● Data records
=======

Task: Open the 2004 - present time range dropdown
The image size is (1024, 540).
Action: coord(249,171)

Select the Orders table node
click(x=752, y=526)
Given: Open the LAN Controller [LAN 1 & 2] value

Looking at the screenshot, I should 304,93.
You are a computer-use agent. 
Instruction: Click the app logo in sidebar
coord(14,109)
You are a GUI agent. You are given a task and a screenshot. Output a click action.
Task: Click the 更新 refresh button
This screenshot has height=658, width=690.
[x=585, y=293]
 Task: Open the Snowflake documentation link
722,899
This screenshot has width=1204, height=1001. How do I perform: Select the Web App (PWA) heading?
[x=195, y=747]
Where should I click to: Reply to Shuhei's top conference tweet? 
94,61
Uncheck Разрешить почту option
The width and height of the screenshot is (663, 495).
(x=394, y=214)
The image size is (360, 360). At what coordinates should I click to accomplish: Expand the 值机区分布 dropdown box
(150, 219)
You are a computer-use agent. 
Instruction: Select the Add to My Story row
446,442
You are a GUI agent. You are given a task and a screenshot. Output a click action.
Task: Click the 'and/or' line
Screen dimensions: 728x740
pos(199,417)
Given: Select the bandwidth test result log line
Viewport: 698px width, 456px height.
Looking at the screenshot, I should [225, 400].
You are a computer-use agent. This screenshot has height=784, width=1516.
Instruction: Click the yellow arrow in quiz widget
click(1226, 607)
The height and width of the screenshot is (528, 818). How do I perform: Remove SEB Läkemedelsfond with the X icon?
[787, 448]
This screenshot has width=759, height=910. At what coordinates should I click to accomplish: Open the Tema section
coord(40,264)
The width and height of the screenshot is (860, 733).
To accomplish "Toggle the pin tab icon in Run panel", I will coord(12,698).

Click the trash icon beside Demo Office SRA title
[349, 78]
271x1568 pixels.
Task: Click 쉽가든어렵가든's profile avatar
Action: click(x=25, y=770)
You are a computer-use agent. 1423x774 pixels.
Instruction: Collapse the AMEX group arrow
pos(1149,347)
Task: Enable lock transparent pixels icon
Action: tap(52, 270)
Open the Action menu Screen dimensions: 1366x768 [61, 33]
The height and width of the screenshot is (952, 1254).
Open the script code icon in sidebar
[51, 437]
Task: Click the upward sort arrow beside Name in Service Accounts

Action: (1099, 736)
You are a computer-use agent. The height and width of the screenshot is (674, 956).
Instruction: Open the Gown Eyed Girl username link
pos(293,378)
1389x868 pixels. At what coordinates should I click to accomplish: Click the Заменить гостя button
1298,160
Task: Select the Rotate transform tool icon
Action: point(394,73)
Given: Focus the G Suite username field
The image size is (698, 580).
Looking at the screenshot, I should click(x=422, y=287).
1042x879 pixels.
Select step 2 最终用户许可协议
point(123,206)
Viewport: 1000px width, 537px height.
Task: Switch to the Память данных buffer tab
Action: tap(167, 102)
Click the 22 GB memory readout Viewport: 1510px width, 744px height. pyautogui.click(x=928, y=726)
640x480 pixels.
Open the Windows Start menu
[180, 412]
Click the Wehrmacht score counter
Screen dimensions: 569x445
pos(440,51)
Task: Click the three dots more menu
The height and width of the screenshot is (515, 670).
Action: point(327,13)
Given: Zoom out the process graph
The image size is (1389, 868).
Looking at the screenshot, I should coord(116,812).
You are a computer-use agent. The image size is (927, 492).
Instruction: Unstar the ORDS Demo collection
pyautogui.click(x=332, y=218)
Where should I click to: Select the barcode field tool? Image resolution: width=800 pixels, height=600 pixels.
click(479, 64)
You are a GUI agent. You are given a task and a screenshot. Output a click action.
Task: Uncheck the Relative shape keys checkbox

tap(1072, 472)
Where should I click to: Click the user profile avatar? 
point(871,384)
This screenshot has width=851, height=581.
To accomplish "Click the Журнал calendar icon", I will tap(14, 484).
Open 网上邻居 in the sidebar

=======

● Exercise prompt
A verbatim copy of all the records is required. Write it out in full.

● Written solution
Task: Open the 2004 - present time range dropdown
The image size is (1024, 540).
Action: coord(249,171)

Select the Orders table node
click(x=752, y=526)
Given: Open the LAN Controller [LAN 1 & 2] value

Looking at the screenshot, I should 304,93.
You are a computer-use agent. 
Instruction: Click the app logo in sidebar
coord(14,109)
You are a GUI agent. You are given a task and a screenshot. Output a click action.
Task: Click the 更新 refresh button
This screenshot has height=658, width=690.
[x=585, y=293]
 Task: Open the Snowflake documentation link
722,899
This screenshot has width=1204, height=1001. How do I perform: Select the Web App (PWA) heading?
[x=195, y=747]
Where should I click to: Reply to Shuhei's top conference tweet? 
94,61
Uncheck Разрешить почту option
The width and height of the screenshot is (663, 495).
(x=394, y=214)
The image size is (360, 360). At what coordinates should I click to accomplish: Expand the 值机区分布 dropdown box
(150, 219)
You are a computer-use agent. 
Instruction: Select the Add to My Story row
446,442
You are a GUI agent. You are given a task and a screenshot. Output a click action.
Task: Click the 'and/or' line
Screen dimensions: 728x740
pos(199,417)
Given: Select the bandwidth test result log line
Viewport: 698px width, 456px height.
Looking at the screenshot, I should [225, 400].
You are a computer-use agent. This screenshot has height=784, width=1516.
Instruction: Click the yellow arrow in quiz widget
click(1226, 607)
The height and width of the screenshot is (528, 818). How do I perform: Remove SEB Läkemedelsfond with the X icon?
[787, 448]
This screenshot has width=759, height=910. At what coordinates should I click to accomplish: Open the Tema section
coord(40,264)
The width and height of the screenshot is (860, 733).
To accomplish "Toggle the pin tab icon in Run panel", I will coord(12,698).

Click the trash icon beside Demo Office SRA title
[349, 78]
271x1568 pixels.
Task: Click 쉽가든어렵가든's profile avatar
Action: click(x=25, y=770)
You are a computer-use agent. 1423x774 pixels.
Instruction: Collapse the AMEX group arrow
pos(1149,347)
Task: Enable lock transparent pixels icon
Action: tap(52, 270)
Open the Action menu Screen dimensions: 1366x768 [61, 33]
The height and width of the screenshot is (952, 1254).
Open the script code icon in sidebar
[51, 437]
Task: Click the upward sort arrow beside Name in Service Accounts

Action: (1099, 736)
You are a computer-use agent. The height and width of the screenshot is (674, 956).
Instruction: Open the Gown Eyed Girl username link
pos(293,378)
1389x868 pixels. At what coordinates should I click to accomplish: Click the Заменить гостя button
1298,160
Task: Select the Rotate transform tool icon
Action: point(394,73)
Given: Focus the G Suite username field
The image size is (698, 580).
Looking at the screenshot, I should click(x=422, y=287).
1042x879 pixels.
Select step 2 最终用户许可协议
point(123,206)
Viewport: 1000px width, 537px height.
Task: Switch to the Память данных buffer tab
Action: tap(167, 102)
Click the 22 GB memory readout Viewport: 1510px width, 744px height. pyautogui.click(x=928, y=726)
640x480 pixels.
Open the Windows Start menu
[180, 412]
Click the Wehrmacht score counter
Screen dimensions: 569x445
pos(440,51)
Task: Click the three dots more menu
The height and width of the screenshot is (515, 670).
Action: point(327,13)
Given: Zoom out the process graph
The image size is (1389, 868).
Looking at the screenshot, I should coord(116,812).
You are a computer-use agent. The image size is (927, 492).
Instruction: Unstar the ORDS Demo collection
pyautogui.click(x=332, y=218)
Where should I click to: Select the barcode field tool? Image resolution: width=800 pixels, height=600 pixels.
click(479, 64)
You are a GUI agent. You are given a task and a screenshot. Output a click action.
Task: Uncheck the Relative shape keys checkbox

tap(1072, 472)
Where should I click to: Click the user profile avatar? 
point(871,384)
This screenshot has width=851, height=581.
To accomplish "Click the Журнал calendar icon", I will tap(14, 484).
Open 网上邻居 in the sidebar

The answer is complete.